— Start Extract to read —
1. A process for building a manually controlled instrument, such as a
guitar, of a certain size and physical configuration, for the generation and
acoustic
amplification of specific frequencies, comprised of the following elements: a
vibrating element; a control element; an acoustical amplifying element; and a
frame element.


2. A process for building an apparatus, as described in claim 1, which
comprises layering pieces of material, such as 1/8 inch no void Birch plywood,
in
such a way that each of the layers is altered in some way to make it integral
or not
integral, physically and/or theoretically, to any other layer and structurally
and/or
cosmetically and/or acoustically integral or not integral to each of the
elements
comprising the apparatus.

Description

CA 02683587 2009-10-29
Specifications

This invention relates to a tuned, acoustically diffusive chamber for
amplifying
and directing specific vibrations from an acoustic instrument; the control of
string
tension necessary for introducing specific vibrations into that chamber in
stringed
acoustic instruments; and the method of designing and constructing acoustic
instruments in general.
— End Extract to read —
_Request 1_: What material does the patent excerpt give as an example of the layered pieces?
_Request 2_: Revise the patent excerpt from "Description" up to and including "instruments in general.", putting "enclosure" in place of "chamber".
You will not need the items for this work.
— Start Raw records —
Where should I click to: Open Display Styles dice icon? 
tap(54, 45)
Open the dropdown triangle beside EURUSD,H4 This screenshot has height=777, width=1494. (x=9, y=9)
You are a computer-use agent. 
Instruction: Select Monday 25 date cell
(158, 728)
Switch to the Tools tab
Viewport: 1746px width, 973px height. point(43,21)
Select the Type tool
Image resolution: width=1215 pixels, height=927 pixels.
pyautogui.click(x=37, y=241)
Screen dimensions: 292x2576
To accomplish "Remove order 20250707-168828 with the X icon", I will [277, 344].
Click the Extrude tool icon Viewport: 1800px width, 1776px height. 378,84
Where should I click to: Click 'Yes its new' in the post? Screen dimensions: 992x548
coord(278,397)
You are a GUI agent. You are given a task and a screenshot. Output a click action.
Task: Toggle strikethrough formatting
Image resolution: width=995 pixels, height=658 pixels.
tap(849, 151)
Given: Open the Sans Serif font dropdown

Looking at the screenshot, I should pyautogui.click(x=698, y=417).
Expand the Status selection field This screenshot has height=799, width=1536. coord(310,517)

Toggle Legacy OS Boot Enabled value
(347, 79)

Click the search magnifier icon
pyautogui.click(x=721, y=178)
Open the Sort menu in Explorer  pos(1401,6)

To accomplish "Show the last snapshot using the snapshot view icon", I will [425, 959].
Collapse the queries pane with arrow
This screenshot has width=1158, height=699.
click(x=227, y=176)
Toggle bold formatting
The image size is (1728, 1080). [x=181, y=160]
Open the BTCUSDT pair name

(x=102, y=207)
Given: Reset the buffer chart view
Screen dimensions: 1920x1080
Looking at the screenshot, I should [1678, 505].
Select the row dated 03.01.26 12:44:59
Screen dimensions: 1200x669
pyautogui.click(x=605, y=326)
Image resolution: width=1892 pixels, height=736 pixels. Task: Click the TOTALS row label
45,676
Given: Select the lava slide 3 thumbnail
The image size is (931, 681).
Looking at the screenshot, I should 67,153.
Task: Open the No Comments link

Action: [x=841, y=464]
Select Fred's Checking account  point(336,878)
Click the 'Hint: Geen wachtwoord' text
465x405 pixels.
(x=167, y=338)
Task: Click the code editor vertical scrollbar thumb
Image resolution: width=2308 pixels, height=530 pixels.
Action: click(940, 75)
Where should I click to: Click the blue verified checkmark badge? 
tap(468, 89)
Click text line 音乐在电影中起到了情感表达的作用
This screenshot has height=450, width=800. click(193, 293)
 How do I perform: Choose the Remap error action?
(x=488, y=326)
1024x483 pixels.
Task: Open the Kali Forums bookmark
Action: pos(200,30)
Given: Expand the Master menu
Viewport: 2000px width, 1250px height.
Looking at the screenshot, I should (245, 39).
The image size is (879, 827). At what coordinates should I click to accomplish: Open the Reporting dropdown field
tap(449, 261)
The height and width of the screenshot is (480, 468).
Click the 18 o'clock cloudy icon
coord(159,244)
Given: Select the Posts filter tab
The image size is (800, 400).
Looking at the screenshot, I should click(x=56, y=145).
— End Raw records —
_Worked answer 1_: 1/8 inch no void Birch plywood

_Worked answer 2_:
Description

CA 02683587 2009-10-29
Specifications

This invention relates to a tuned, acoustically diffusive enclosure for
amplifying
and directing specific vibrations from an acoustic instrument; the control of
string
tension necessary for introducing specific vibrations into that enclosure in
stringed
acoustic instruments; and the method of designing and constructing acoustic
instruments in general.